2 Kasım 2011 Çarşamba

Bunraku (2010)

Yönetmen: Guy Moshe
Yazan: Guy Moshe, Boaz Davidson
Oyuncular: Josh Hartnett, Woody Harrelson, Demi Moore, Ron Pearlman, Gackt

Japonya'daki kukla tiyatrosuna verilen isimmiş Bunraku. 400 yıllık bir gelenekte 1.5 metrelik kuklalar, siyah kıyafetler sayesinde farkedilmeyen adamlar tarafından oynatılırmış, böylece hikaye anlatılırmış.

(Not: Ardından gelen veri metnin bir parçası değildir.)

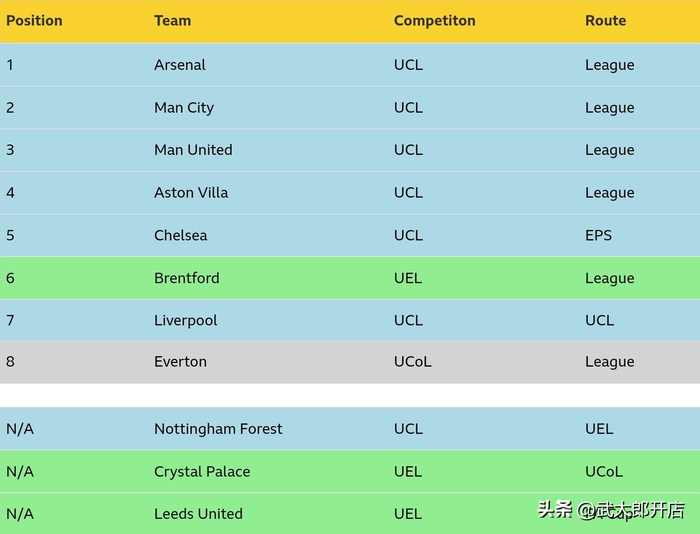Image resolution: width=700 pixels, height=534 pixels.
Task: Click the Nottingham Forest team name
Action: [218, 429]
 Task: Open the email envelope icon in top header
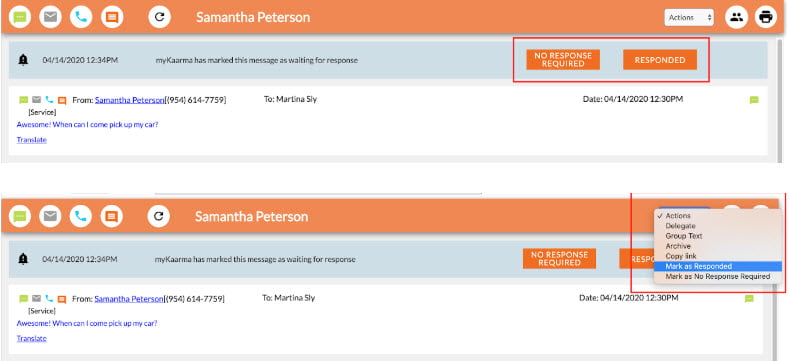(50, 17)
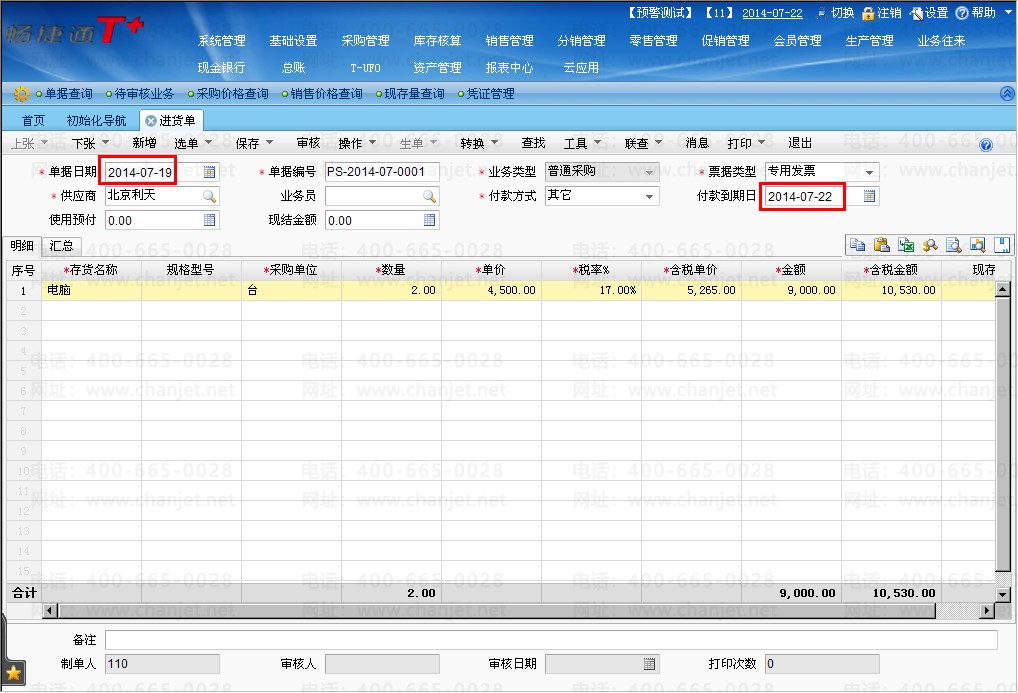Expand the 票据类型 dropdown

(x=869, y=172)
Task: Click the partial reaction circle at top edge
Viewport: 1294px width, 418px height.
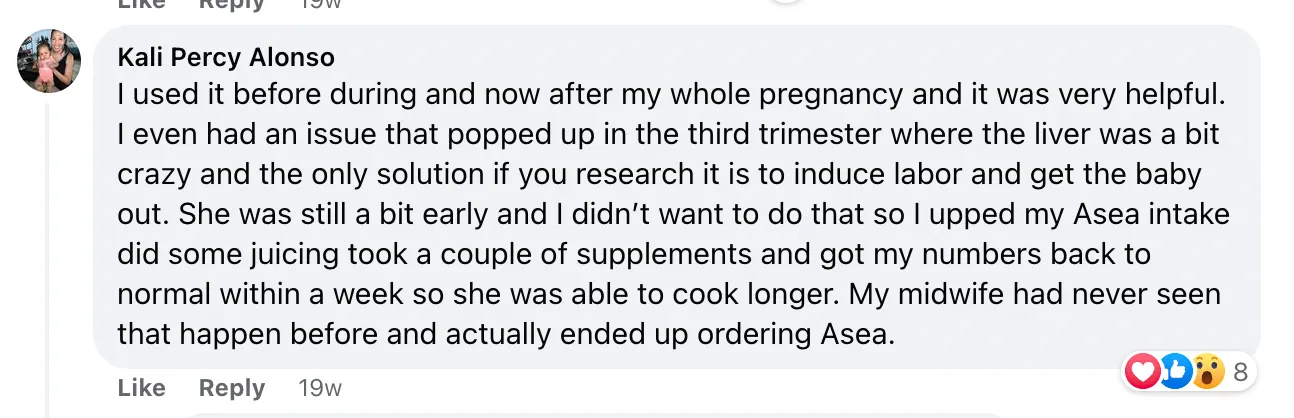Action: [x=787, y=2]
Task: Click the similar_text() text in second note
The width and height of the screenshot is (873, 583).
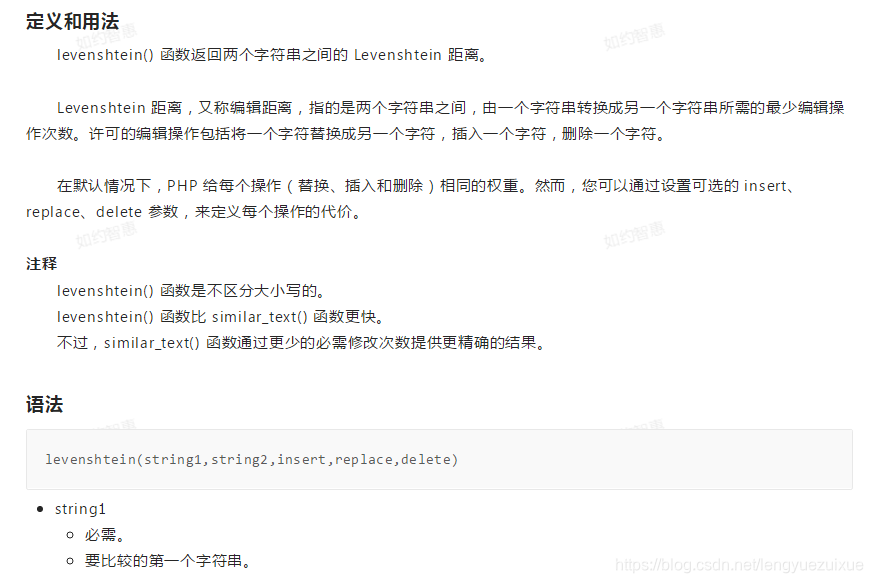Action: click(x=259, y=317)
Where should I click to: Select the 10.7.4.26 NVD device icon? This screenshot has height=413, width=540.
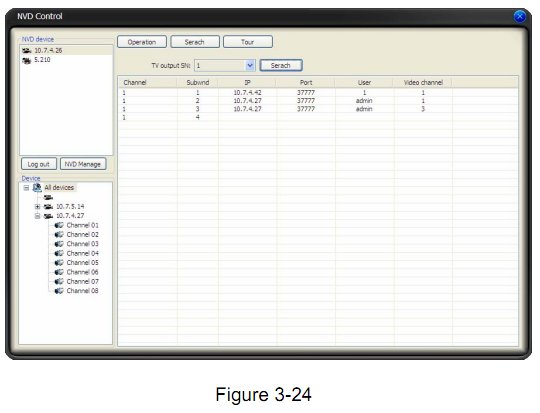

Filmimiz bir çeşit alternatif gelecekte geçiyor. Yıkımlar, savaşlardan sıkılan insanlar gelecekte silahları bırakırlar. Artık kimse ateşli silahlar kullanmamaktadır. Sadece sopalarla, kılıçlarla, baltalarla öldürürler birbirlerini; bombalar, füzeler, tabancalar tamamen yok olmuştur. Aslında hikayenin giriş bölümünde olayların böyle gelişmiş olduğunu söylemese hikayenin gelecekte geçtiğine ilişkin hiçbir iz yok. Zamansız bir hikaye denebilir; belki retro-fütirist desek olur.





Hikayeyi çok fazla anlatmaya lüzum yok. Zaten filmin ilgi çeken, ön plana çıkan noktası değil hikaye. Ana karakterlerle tanıştığımız anda (ilk 10-15 dakika sanırsam) nasıl bir hikaye olacağı, neler olacağı çok belli. Şehri kontrol eden çok güçlü kötü adam ve şehre yeni gelen 2 güçlü, ilginç yabancı...

Hikayeyi irdeleme sorunsalından kurtulduktan sonra enfes bir ziyaret kalıyor geriye. Özellikle "Sin City" ile birlikte son zamanlarda yükselişe geçen "çizgiroman estetiğindeki filmler" fursayına dahil edilebilinecek, ve bu furyanın en başarılı örneklerinden biri gösterilebilinecek bir film Bunraku. Atmosfer, karakterler, sahneler arası geçişler, müzik, ses efektleri... Hele ki Final Fight tarzı (bknz. beat'em up oyunları) bir sahne var ki, her anında, her ayrıntıyı bağıra çağıra anlattık birbirimize izlerken. Filmin bu yönden (çizgiroman estetiği) benzerlerinden (Sin City, 300, Scott Pilgrim, vs.) en büyük farkı ise bir çizgiroman uyarlaması olmaması. Direk film olarak yazılmış, çizilmiş ve oynanmış.

Kaçırılmaması gereken bir film. Bazı sahneleri oturup tekrar tekrar izlenecek kıvamda; ki her izlemede de büyük bir görsel şölen sunmaya aday.

4 yorum:

  1. Abi çok önceleri afişini gördüğümde fragmanını izleme gereği bile duymamıştım, önyargı böyle birşey olsa gerek.

    İzleyelim sen öyle diyorsan.

    YanıtlaSil
  2. Afişini başarılı bulduğumu söyleyemem açıkçası ben de. Farkettiysen asıl afişini kullanmadım bile zaten. :) Ben ilk fragmanı izlemiştim ve bildiğin evde seremoni haline getirdik bu filmi. Sağolsun Efe bekledi beni, uygun bir vaktim olsun da birlikte izleyelim diye.

    YanıtlaSil
  3. Hakkatten ilginçmiş, değişik gözüküyor. İzleyelim harbiden.

    YanıtlaSil
  4. The spirit'i falan izlemeye zaman ayridiysaniz su hayatinizda bu filme icin ayrimaniz kesinlikle gerekiyor. Hani yanlis anlasilma olmasin aralarinda kiyaslama bile yapmiyorum, cok guzel bi Cizgi roman atmosferini yakalayibilmisler, gorsellik mukemmel, eglendirici. Ilgili olan kesinlikle izlemeli.